Social Activism and Gender at Joel Osteen's Church: Part 2 of an Interview with Phil Sinitiere

Karen Johnson

Phil Sinitiere recently published Salvation with a Smile: Joel Osteen, Lakewood Church, and American Christianity. With 40,000 attenders each weekend, Lakewood is America's largest mega church, and its pastor's reach extends well beyond the weekend service, with best-selling books, podcasts, and sermons on satellite radio and cable television.  Phil argues that if we want to understand American evangelicalism today, we must account for Osteen and Lakewood Church. Last month I posted the first part of an interview Phil and I conducted that discussed race and class at Lakewood (for Arlene's interview with Phil, go here).  This month, I'm posting the second part of the interview, which addresses social change and gender at Lakewood.

KJ: Joel Osteen preaches a message of personal transformation and second chances.  How is it typical of American evangelicalism?  How is it different?  I was also surprised that despite the individualistic nature of Osteen's message, members of his congregation are working to fight human trafficking and participating in marches for social justice.  How did that happen?

PS: Osteen’s message of second chances connects to the history of Pentecostalism and the myth of American identity that promises the possibility of remaking oneself. At the same time, the idea of a spiritual second chance—if I can term it that way—is perennially Christian as well. My interest in the book does not consider this question in a theological perspective; rather I explore the historical roots and cultural meaning of Osteen’s prosperity gospel. Rooted in 19th century New Thought as Kate Bowler’s Blessed expertly documents, as the prosperity gospel intersected with Pentecostalism and later neopentecostal the message of starting over resonated culturally in the U.S. and gave the movement wider resonance. At Lakewood, and especially the context of Houston that some journalists and observers have described as a second chance city, the discourse of a spiritual makeover became extraordinarily popular. 

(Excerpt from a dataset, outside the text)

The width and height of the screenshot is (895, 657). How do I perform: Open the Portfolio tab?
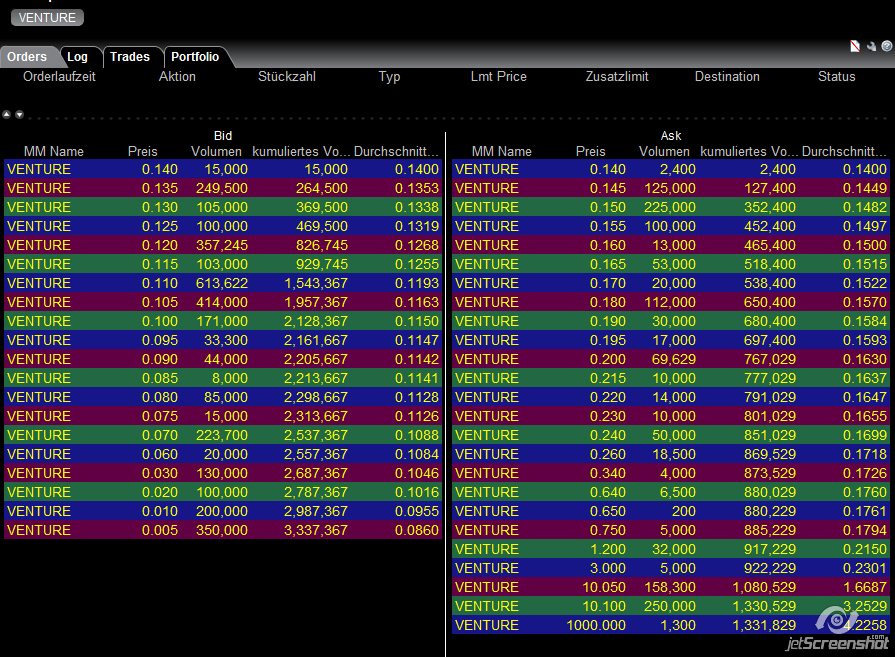[195, 57]
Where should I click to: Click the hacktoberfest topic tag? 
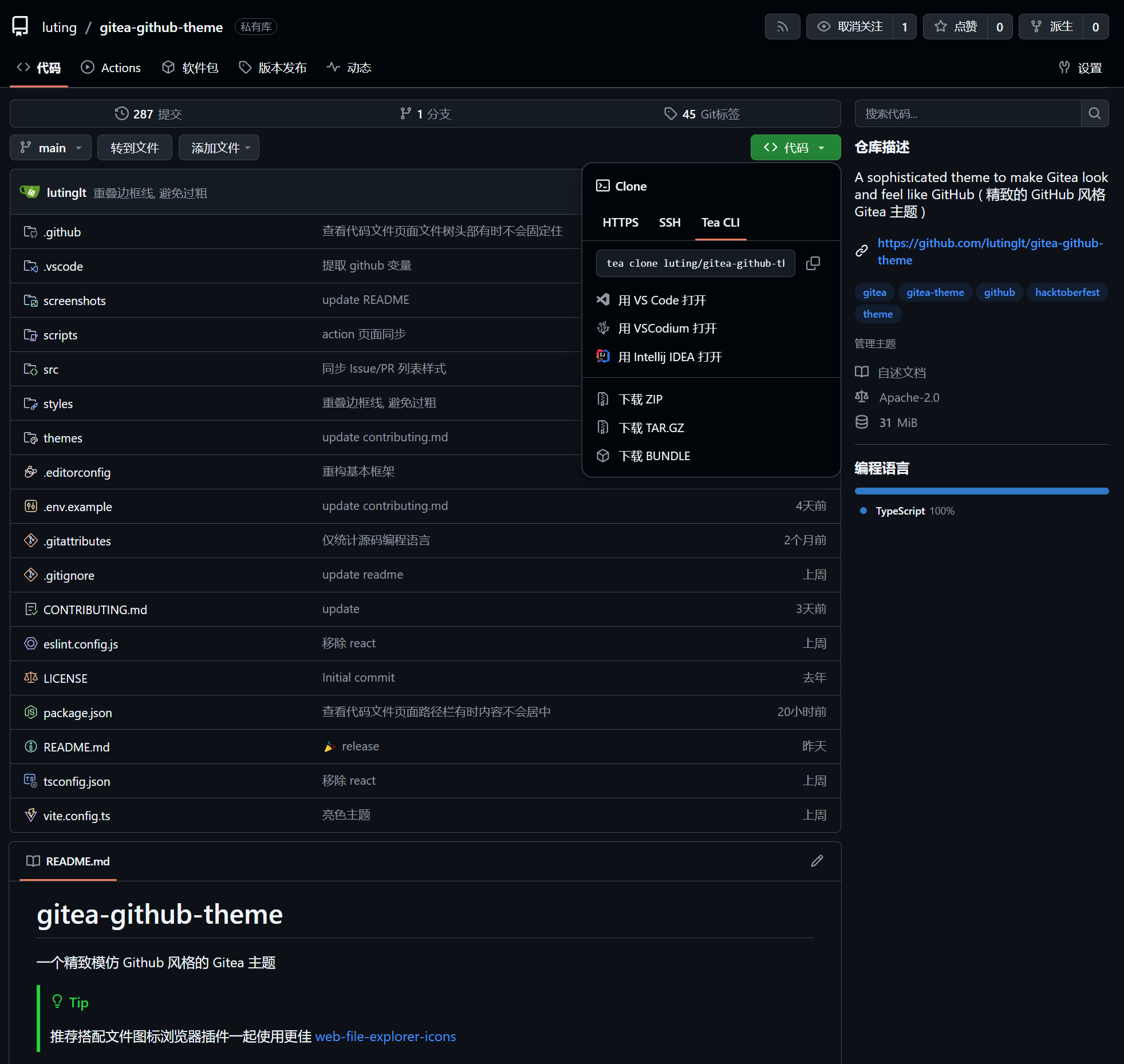1067,292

Furthermore, in our age of so-called reality television, where shows script both tension and transformation (here think of shows like Extreme Makeover: Home Edition, Biggest Loser, Love It or List It, Fixer Upper, etc.), the idea of remaking oneself through remaking one’s body or one’s earthly above has deep cultural meaning. In the book I use the work of psychologist Dan McAdams in The Redemptive Self and the ethnographer Omri Elisha’s research in Moral Ambition to explain how Lakewood’s message of second chances both traffics in extreme religious individualism while it simultaneously inspires religious rationales for social outreach.

KJ: You spend significant time in the book exploring other leaders at Lakewood beside Joel Osteen and his father, John.  Many of those ministers are women.  How does gender function in the leadership at Lakewood, and in what context should we situate Lakewood's gender dynamics?

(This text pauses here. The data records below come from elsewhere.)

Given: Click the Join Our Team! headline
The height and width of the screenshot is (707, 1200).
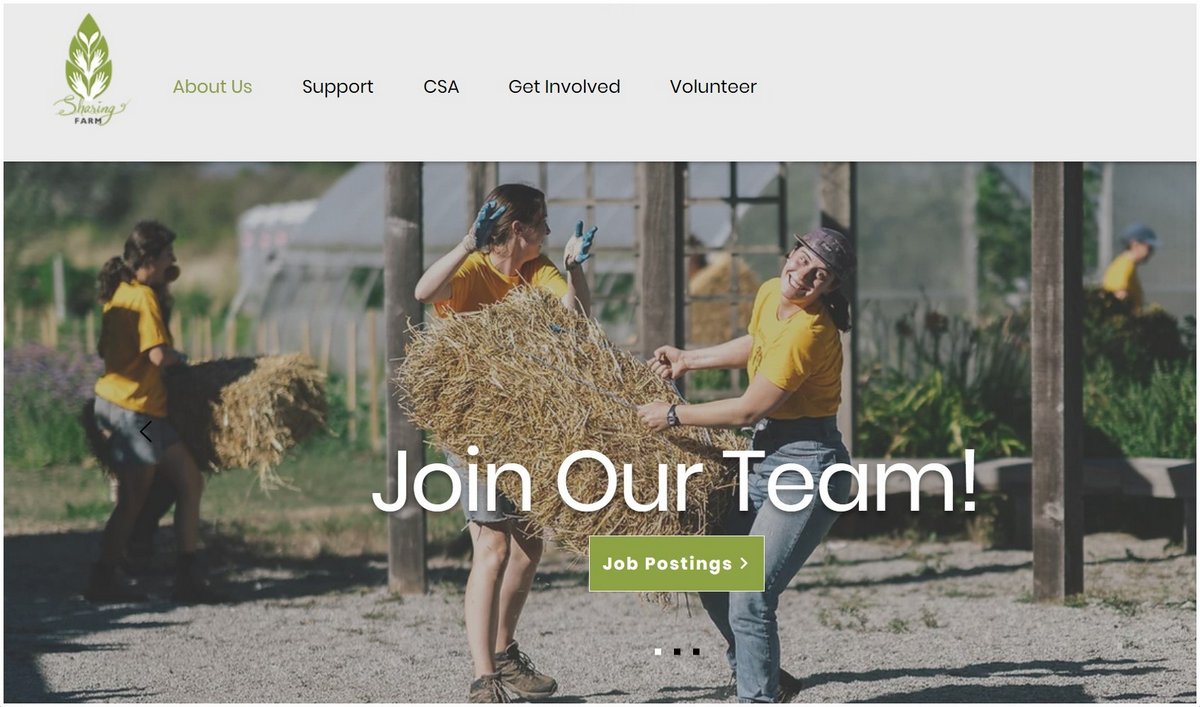Looking at the screenshot, I should [675, 481].
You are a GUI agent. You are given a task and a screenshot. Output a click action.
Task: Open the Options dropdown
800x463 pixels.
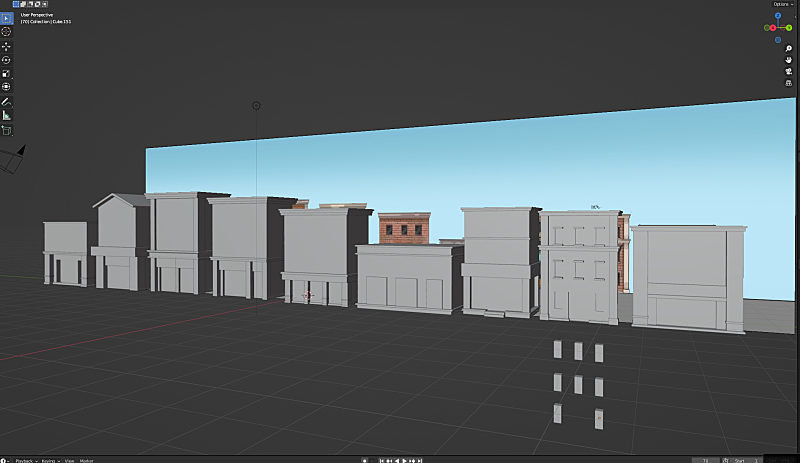(x=781, y=4)
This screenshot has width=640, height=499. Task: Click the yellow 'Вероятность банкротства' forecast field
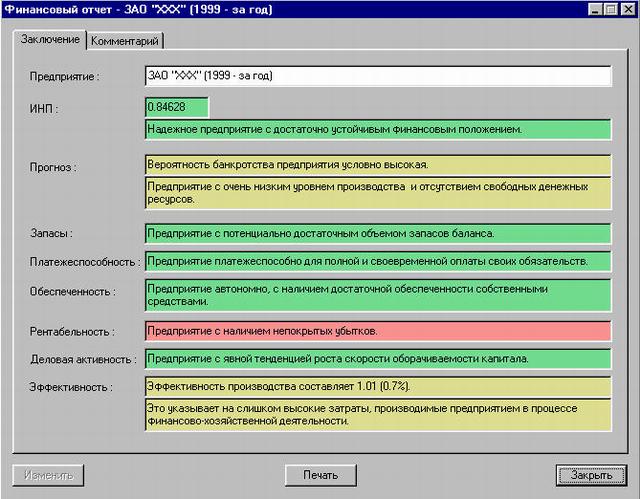tap(377, 164)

PS: I’m very glad you asked the question, Karen. It is part of the larger topic of prosperity gospel women, a topic Kate Bowler is now working on, along with the work of scholars like Scott Billingsley and others. As I point out in the book, while Lakewood is no doubt about the smiling preacher, Lakewood is also so much more than Joel Osteen. 

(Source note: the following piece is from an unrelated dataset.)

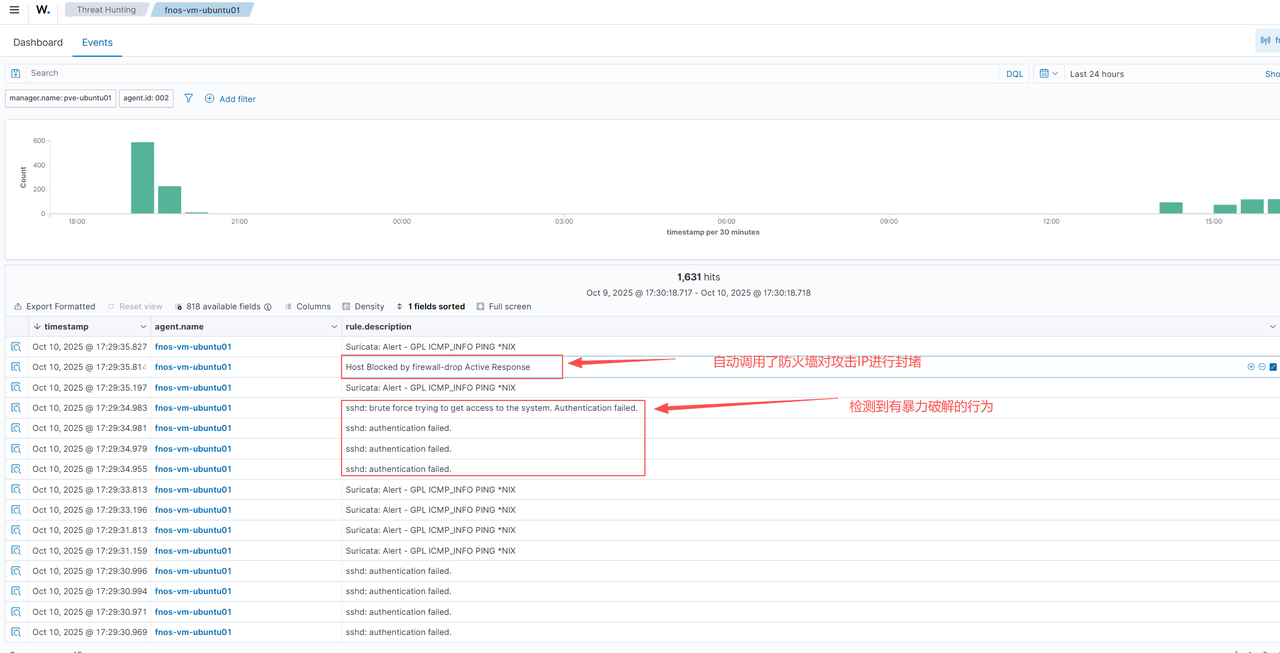The image size is (1280, 653).
Task: Inspect the Host Blocked event document icon
Action: click(16, 367)
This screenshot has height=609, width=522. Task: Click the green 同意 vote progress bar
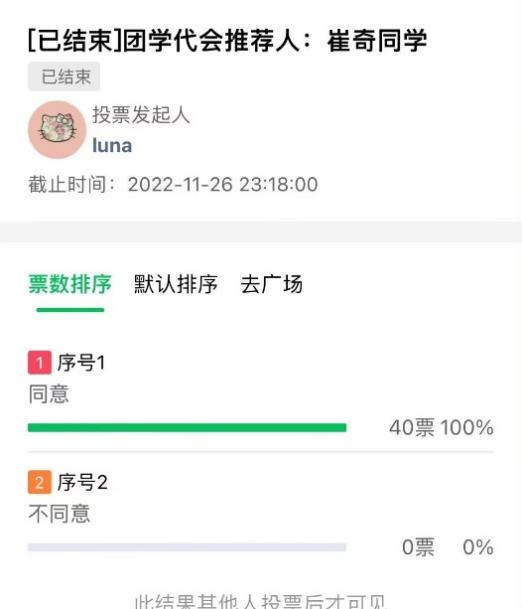[x=187, y=428]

Since its founding, Lakewood has approached male and female leadership as shared labor. I point out in the book how Joel’s spouse Victoria Osteen speaks to this dynamic very specifically, yet maintains her own focus in terms of support for children’s literacy and women’s middle-class, bourgeois empowerment. Notably, Victoria featured this line of thinking in her 2008 book Love Your Life. Victoria’s power of submission at Lakewood, to invoke Marie Griffith’s concept, has created her own teaching platform that she has used to authorize a message by, for, and about women. Dodie Osteen, John Osteen’s widow, worked as a ministerial co-partner with John through a prominent place as a co-host of the John Osteen show and functioned as a co-pastor in Lakewood’s services by offering personal stories of transformation to legitimate the church’s prosperity message. Dodie’s brand new memoir, If My Heart Could Talk, works as a promotional book even as it unveils some of Lakewood’s history in this regard. 

Lisa Osteen Comes, Joel Osteen’s sister, is also a major figure at Lakewood who began as a minister under her father John and continues to preach weekly to the congregation. Her teachings deploy the discourse of destiny, and like her father John, Lisa routinely emphasizes neopentecostal experiences such as speaking in tongues and divine healing. While each of Lakewood’s female ministers don’t overlook discussions of domestic tranquility, they also operate in the church’s organizational structure as empowered co-equals with male pastors.


KJ: Thanks, Phil, for talking with us more about Salvation with a Smile.  I look forward to your next project on James Baldwin, and your continued work on the cultural history of the prosperity gospel and American televangelism.